─── Dataset excerpts
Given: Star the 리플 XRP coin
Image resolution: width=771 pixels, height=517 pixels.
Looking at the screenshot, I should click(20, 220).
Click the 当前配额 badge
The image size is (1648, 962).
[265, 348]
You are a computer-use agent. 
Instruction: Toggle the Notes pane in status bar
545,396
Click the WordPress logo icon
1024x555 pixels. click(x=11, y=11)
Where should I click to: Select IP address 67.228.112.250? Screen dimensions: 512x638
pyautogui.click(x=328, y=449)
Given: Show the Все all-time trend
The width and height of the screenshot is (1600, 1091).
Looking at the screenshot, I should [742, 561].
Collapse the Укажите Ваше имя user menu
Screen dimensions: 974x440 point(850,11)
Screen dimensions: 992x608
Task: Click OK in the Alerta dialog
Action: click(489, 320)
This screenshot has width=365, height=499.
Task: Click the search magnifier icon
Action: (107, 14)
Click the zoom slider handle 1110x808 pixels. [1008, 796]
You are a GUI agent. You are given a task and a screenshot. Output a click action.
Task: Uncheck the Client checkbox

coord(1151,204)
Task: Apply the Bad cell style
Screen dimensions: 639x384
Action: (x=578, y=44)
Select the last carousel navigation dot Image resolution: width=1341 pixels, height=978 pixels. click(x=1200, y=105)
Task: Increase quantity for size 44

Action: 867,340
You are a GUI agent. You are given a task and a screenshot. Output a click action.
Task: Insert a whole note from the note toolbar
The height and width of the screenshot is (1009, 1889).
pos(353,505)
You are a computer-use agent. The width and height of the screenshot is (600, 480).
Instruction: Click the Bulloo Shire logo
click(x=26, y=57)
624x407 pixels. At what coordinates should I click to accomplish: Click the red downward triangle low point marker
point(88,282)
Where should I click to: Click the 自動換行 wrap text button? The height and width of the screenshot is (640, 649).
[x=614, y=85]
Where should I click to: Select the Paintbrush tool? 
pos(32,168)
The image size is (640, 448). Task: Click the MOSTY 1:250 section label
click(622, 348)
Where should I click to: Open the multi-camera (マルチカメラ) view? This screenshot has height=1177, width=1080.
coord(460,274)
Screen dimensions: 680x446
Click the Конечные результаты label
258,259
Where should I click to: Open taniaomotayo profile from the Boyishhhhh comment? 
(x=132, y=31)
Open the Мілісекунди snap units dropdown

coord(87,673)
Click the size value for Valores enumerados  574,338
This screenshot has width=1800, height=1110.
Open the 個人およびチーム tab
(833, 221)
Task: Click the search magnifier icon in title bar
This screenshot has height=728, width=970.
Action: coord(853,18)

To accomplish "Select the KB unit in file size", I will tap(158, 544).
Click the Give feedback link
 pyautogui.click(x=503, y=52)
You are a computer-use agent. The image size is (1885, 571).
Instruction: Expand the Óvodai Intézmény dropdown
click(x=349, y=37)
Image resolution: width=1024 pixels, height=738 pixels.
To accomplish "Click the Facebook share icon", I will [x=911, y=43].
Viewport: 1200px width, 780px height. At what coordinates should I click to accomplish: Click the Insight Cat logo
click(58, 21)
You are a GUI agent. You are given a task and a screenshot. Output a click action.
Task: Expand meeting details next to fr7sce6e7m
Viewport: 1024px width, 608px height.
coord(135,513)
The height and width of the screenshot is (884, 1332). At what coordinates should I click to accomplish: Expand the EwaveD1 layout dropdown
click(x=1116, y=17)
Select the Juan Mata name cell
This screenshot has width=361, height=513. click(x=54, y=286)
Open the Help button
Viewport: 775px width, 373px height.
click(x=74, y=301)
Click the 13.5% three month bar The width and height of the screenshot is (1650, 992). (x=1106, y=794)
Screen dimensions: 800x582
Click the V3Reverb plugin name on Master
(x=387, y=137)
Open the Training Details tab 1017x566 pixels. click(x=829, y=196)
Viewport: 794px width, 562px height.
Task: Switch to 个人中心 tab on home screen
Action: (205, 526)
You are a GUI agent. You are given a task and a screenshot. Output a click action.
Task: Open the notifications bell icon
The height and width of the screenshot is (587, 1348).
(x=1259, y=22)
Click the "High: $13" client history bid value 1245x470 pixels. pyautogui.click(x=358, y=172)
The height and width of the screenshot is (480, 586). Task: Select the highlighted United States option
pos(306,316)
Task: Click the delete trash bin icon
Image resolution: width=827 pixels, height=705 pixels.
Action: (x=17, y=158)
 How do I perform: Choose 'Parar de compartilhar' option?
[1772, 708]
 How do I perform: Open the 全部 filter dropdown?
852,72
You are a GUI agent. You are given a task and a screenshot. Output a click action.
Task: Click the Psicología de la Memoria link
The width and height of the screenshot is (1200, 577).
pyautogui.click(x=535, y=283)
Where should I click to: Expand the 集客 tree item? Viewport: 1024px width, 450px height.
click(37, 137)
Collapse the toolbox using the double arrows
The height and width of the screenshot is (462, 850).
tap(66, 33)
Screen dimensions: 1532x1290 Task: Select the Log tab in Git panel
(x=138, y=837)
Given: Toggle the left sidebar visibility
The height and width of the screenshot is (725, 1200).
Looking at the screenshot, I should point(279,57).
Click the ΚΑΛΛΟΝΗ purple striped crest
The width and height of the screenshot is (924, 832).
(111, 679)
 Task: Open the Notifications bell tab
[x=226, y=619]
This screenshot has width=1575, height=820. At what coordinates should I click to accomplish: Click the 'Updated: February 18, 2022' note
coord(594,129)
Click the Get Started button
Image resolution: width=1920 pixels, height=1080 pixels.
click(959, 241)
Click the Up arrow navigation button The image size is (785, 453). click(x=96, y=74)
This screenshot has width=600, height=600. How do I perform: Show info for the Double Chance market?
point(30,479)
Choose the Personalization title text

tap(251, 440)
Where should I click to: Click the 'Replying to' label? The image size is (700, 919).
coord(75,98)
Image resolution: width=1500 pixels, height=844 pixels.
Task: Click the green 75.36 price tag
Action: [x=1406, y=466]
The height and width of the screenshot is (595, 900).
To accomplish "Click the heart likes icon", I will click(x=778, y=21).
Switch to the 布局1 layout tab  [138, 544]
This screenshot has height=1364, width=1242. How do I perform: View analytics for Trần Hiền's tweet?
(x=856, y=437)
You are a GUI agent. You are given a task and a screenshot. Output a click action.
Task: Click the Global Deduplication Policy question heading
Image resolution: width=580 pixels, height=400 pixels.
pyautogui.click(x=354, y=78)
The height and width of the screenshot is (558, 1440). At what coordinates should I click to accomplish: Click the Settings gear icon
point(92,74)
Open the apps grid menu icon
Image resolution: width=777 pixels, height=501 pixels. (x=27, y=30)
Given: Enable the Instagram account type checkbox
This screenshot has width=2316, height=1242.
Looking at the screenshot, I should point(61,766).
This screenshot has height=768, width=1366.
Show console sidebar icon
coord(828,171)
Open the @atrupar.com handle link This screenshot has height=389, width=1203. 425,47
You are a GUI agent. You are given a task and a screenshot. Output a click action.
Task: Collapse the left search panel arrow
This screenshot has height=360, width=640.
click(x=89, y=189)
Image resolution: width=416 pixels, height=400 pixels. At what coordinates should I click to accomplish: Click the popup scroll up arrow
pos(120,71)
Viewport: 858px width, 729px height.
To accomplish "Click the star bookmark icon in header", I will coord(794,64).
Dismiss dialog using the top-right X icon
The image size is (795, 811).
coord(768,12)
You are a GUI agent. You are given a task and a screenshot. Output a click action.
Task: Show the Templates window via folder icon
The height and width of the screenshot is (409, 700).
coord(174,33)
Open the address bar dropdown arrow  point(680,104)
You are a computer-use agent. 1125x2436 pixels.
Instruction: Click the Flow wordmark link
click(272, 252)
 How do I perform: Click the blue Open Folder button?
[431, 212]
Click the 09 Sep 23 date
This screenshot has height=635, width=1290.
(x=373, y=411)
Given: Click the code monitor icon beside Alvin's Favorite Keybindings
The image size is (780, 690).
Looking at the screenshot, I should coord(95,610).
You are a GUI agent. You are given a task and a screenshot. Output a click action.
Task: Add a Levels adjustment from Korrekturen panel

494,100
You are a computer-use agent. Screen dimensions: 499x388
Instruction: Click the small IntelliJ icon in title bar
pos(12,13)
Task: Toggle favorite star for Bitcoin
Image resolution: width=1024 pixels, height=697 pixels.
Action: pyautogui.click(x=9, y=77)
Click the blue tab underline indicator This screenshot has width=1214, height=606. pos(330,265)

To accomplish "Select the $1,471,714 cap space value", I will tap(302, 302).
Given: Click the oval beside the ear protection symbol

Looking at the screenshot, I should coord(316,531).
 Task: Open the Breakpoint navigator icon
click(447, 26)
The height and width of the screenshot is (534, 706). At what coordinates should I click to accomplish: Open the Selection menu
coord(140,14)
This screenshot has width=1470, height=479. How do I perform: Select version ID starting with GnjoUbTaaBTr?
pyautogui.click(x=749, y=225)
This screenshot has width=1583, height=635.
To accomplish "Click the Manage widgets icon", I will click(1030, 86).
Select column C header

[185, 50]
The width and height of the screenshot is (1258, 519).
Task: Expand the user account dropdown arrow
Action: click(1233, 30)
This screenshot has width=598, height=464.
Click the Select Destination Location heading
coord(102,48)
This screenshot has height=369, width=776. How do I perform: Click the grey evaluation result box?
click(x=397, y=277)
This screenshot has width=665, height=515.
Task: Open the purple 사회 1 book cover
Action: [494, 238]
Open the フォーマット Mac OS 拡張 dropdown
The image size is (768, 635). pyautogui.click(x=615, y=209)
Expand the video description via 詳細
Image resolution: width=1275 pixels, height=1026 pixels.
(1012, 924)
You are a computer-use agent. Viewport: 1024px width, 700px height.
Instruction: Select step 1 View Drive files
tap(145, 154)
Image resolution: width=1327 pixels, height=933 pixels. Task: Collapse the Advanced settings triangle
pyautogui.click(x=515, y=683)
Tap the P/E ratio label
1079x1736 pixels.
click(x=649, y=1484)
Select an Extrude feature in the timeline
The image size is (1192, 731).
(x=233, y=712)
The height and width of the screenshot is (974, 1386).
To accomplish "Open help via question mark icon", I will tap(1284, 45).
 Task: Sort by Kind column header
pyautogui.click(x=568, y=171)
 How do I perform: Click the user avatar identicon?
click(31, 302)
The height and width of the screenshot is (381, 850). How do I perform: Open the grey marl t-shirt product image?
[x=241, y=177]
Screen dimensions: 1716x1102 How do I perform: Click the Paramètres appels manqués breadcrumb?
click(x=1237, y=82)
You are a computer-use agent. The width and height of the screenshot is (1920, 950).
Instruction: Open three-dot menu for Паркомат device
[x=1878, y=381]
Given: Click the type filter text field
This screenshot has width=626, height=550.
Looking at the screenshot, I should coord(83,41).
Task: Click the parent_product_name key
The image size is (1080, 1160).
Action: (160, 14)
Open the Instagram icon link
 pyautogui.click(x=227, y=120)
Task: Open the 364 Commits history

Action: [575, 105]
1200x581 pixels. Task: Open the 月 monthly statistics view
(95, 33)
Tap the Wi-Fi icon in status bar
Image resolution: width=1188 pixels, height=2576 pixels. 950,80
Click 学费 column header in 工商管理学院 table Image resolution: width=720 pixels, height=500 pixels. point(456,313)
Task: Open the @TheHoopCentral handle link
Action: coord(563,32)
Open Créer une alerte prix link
──────
* _Assigned task_: This exercise asks for an exact repeat of the lines from the one holding "Instruction: Select step 1 View Drive files" through the end of the data above.

* _Result for this task_:
Instruction: Select step 1 View Drive files
tap(145, 154)
Image resolution: width=1327 pixels, height=933 pixels. Task: Collapse the Advanced settings triangle
pyautogui.click(x=515, y=683)
Tap the P/E ratio label
1079x1736 pixels.
click(x=649, y=1484)
Select an Extrude feature in the timeline
The image size is (1192, 731).
(x=233, y=712)
The height and width of the screenshot is (974, 1386).
To accomplish "Open help via question mark icon", I will tap(1284, 45).
 Task: Sort by Kind column header
pyautogui.click(x=568, y=171)
 How do I perform: Click the user avatar identicon?
click(31, 302)
The height and width of the screenshot is (381, 850). How do I perform: Open the grey marl t-shirt product image?
[x=241, y=177]
Screen dimensions: 1716x1102 How do I perform: Click the Paramètres appels manqués breadcrumb?
click(x=1237, y=82)
You are a computer-use agent. The width and height of the screenshot is (1920, 950).
Instruction: Open three-dot menu for Паркомат device
[x=1878, y=381]
Given: Click the type filter text field
This screenshot has width=626, height=550.
Looking at the screenshot, I should coord(83,41).
Task: Click the parent_product_name key
The image size is (1080, 1160).
Action: (160, 14)
Open the Instagram icon link
 pyautogui.click(x=227, y=120)
Task: Open the 364 Commits history

Action: [575, 105]
1200x581 pixels. Task: Open the 月 monthly statistics view
(95, 33)
Tap the Wi-Fi icon in status bar
Image resolution: width=1188 pixels, height=2576 pixels. 950,80
Click 学费 column header in 工商管理学院 table Image resolution: width=720 pixels, height=500 pixels. point(456,313)
Task: Open the @TheHoopCentral handle link
Action: coord(563,32)
Open Créer une alerte prix link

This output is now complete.